Alexander Klapheke

I’m a data scientist and self-taught coder (Python, R, Haskell) with a background in linguistics and math and over 10 years’ experience explaining technical concepts to laypeople.

Cambridge street trees

2,139 words CC-BY 📎 code View source

This project now features an interactive map.

I think that I shall never see
A billboard lovely as a tree.
Indeed, unless the billboards fall
I’ll never see a tree at all.

1 Introduction

Every spring, the Callery pear down the street from me displays a magnificent panoply of white blossoms, and releases… let’s say a distinct odor. A few months later, the tree of heaven in my backyard drops an incredible torrent of flowers onto my porch, and within a few months, another torrent of seed pods (this tree has it’s own smell which is marginally less unpleasant). It’s a subtle difference between a street lined with, say, honeylocusts and one lined with sycamores, but trees really do go a long way in defining the character of a place, making them a crucial consideration in urban planning.

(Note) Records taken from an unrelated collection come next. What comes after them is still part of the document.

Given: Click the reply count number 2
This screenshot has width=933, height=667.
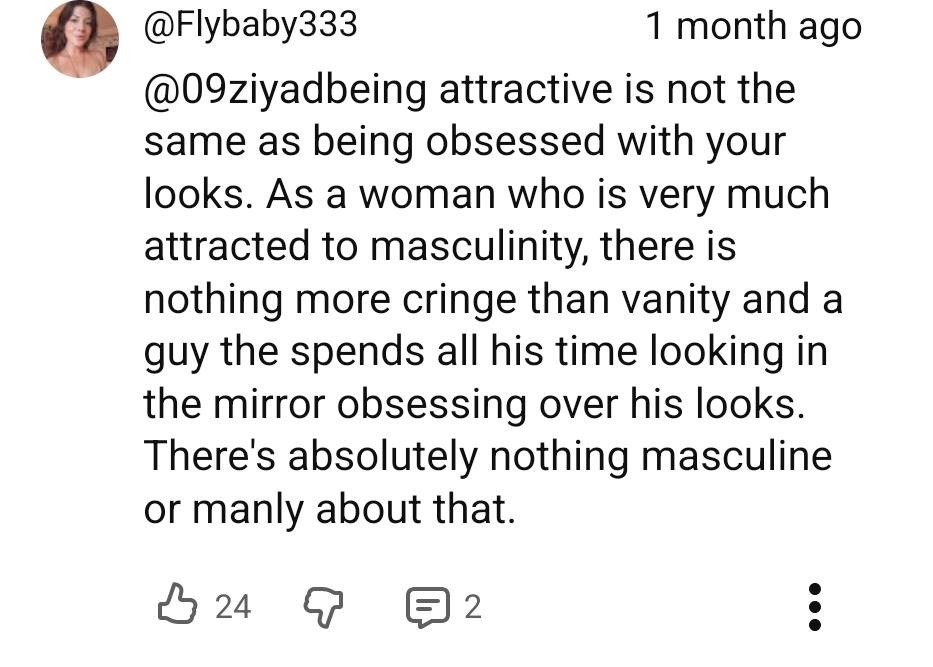Looking at the screenshot, I should pos(472,606).
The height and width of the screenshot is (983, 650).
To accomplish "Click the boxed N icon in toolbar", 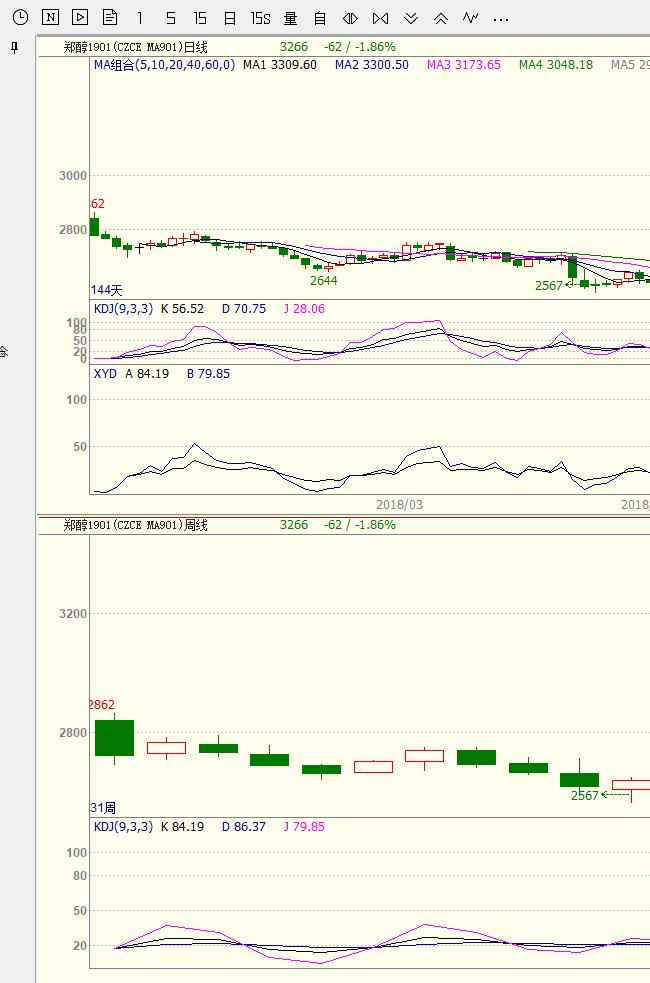I will [50, 18].
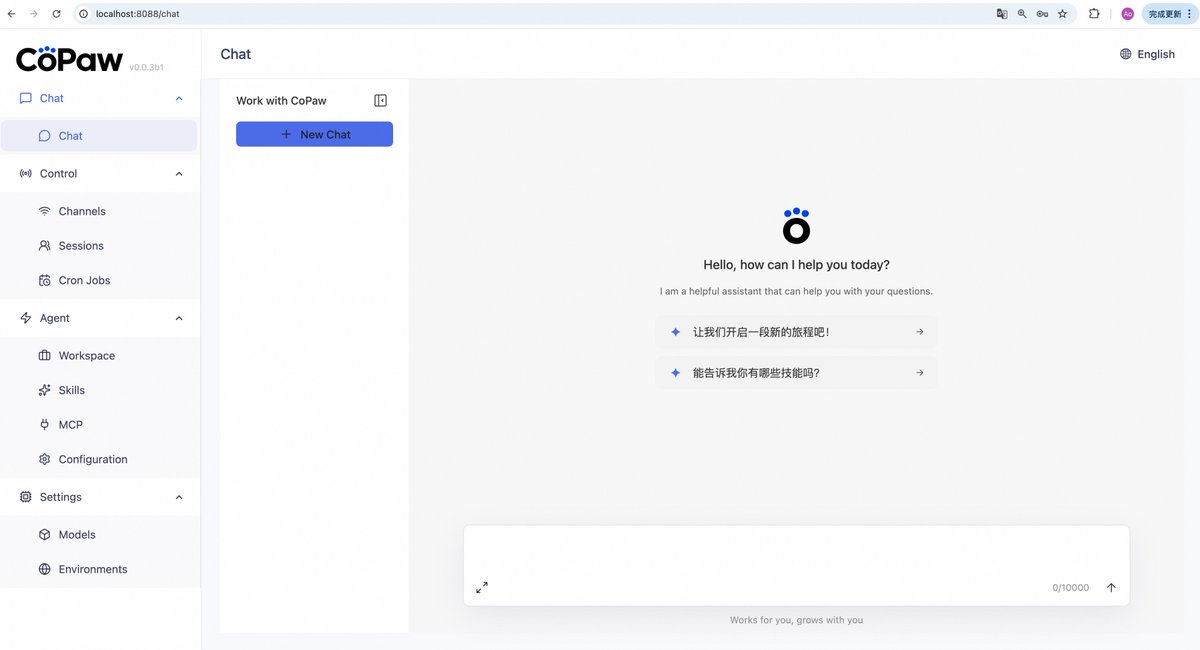This screenshot has height=650, width=1200.
Task: Click the Workspace briefcase icon
Action: point(44,355)
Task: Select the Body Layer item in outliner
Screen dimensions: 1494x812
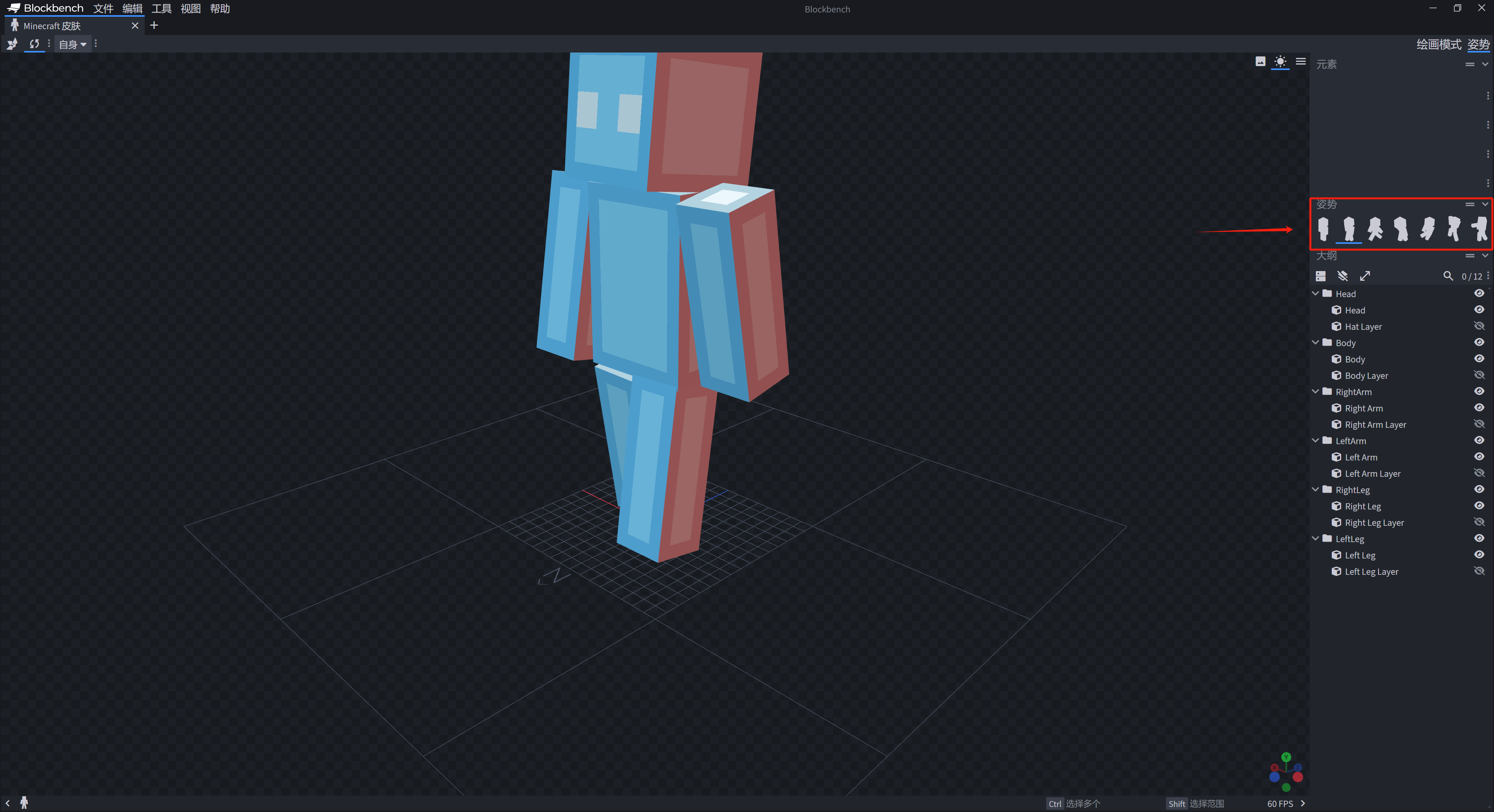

Like many cities, Cambridge has long maintained a dataset of all municipal trees, including the species, location, date planted, and diameter.1 By exploring this data, we can see what trends and patterns emerge, and learn something about the arboreal life of our cities.

2 Cleaning

Although the dataset does seem to cover every public tree, much of the data is missing. For example, 83% of trees are missing the date they were planted, presumably at least in part because they predate the record system (a few of those that do list dates are from the 1970s).

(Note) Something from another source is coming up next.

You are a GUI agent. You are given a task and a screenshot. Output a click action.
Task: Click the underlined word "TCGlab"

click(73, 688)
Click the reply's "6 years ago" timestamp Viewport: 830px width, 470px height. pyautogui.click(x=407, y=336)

There are many spurious values as well. Besides misaligned species names (to be discussed in sec. 3), there are several misspelled genera (e.g., “Planatus” for Platanus). The diameter of each tree is listed, but the highest values are 154, 715, 745, 915, and 945 inches, corresponding respectively to about 13, 60, 62, 76, and 79 feet (the stoutest tree in the world is only 46 feet in diameter), casting all values into some suspicion. The dataset also lists properties such as number of trunks—one katsura tree has ten, and two, a Japanese tree lilac and a serviceberry have eleven—and things of municipal importance, such as whether there are overhead wires, or whether the roots are emerging through the sidewalk.

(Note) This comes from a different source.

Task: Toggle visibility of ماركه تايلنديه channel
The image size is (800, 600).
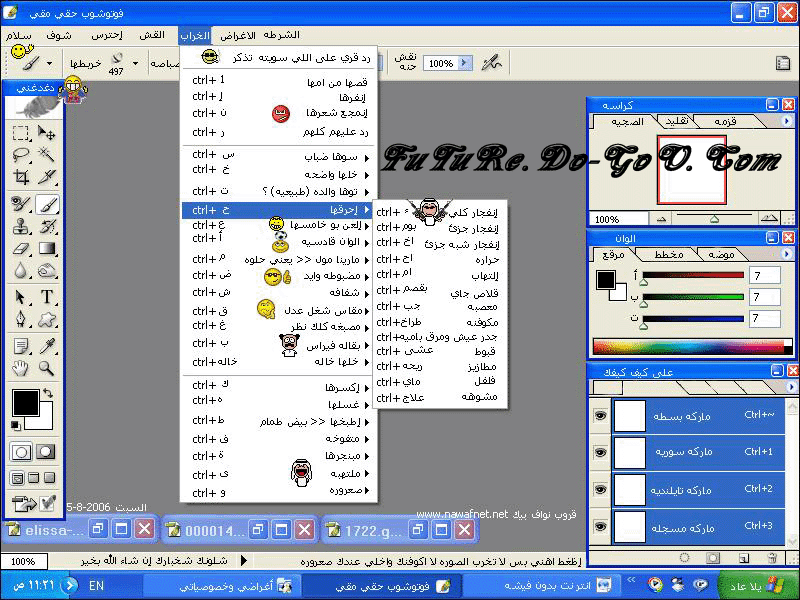Action: [x=600, y=489]
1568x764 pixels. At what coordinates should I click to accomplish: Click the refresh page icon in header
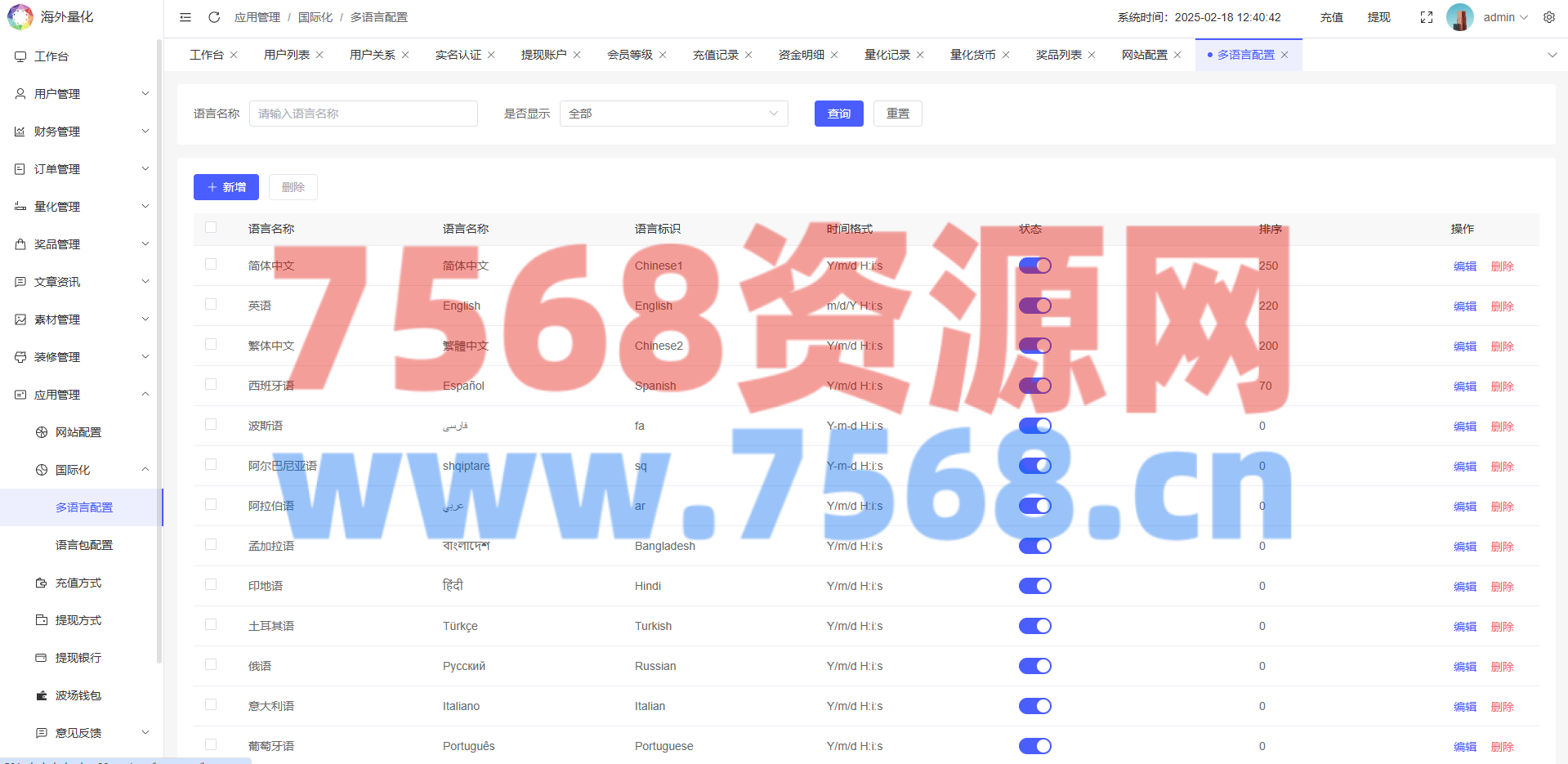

I also included data about invasiveness, by grabbing the list of species considered invasive in Massachusetts, copying the scientific names to a text file, and merging.

The SiteType column helpfully tells us whether the tree is, in fact, a tree at all, or a stump, a plot being prepared for a tree, etc. After cleaning, I removing all of the latter cases—although really, the cleaning was a process ongoing until the end.

3 Varieties

The obvious first thing to do after cleaning is look at what varieties line the city’s streets. fig. 1 shows the most popular genera as recorded in the dataset (their corresponding common names are in Appendix A).

Figure 1: The top 20 genera of street tree in Cambridge
Figure 1: The top 20 genera of street tree in Cambridge

However, just knowing that the streets are lined with maples (Acer spp.) doesn’t tell us if they are towering, stately silver maples (A. saccharinum), or splendiferous red maples (A. rubrum), or invasive Norway maples (A. platanoides), nor does knowing there are over 3,000 oaks (Quercus spp.) cast light on which of the over 600 species they comprise. We can break this graph down further by species (fig. 2).

Figure 2: The top 20 genera of street tree in Cambridge, broken down by species (hover over each bar to see the specific name)
Figure 2: The top 20 genera of street tree in Cambridge, broken down by species (hover over each bar to see the specific name)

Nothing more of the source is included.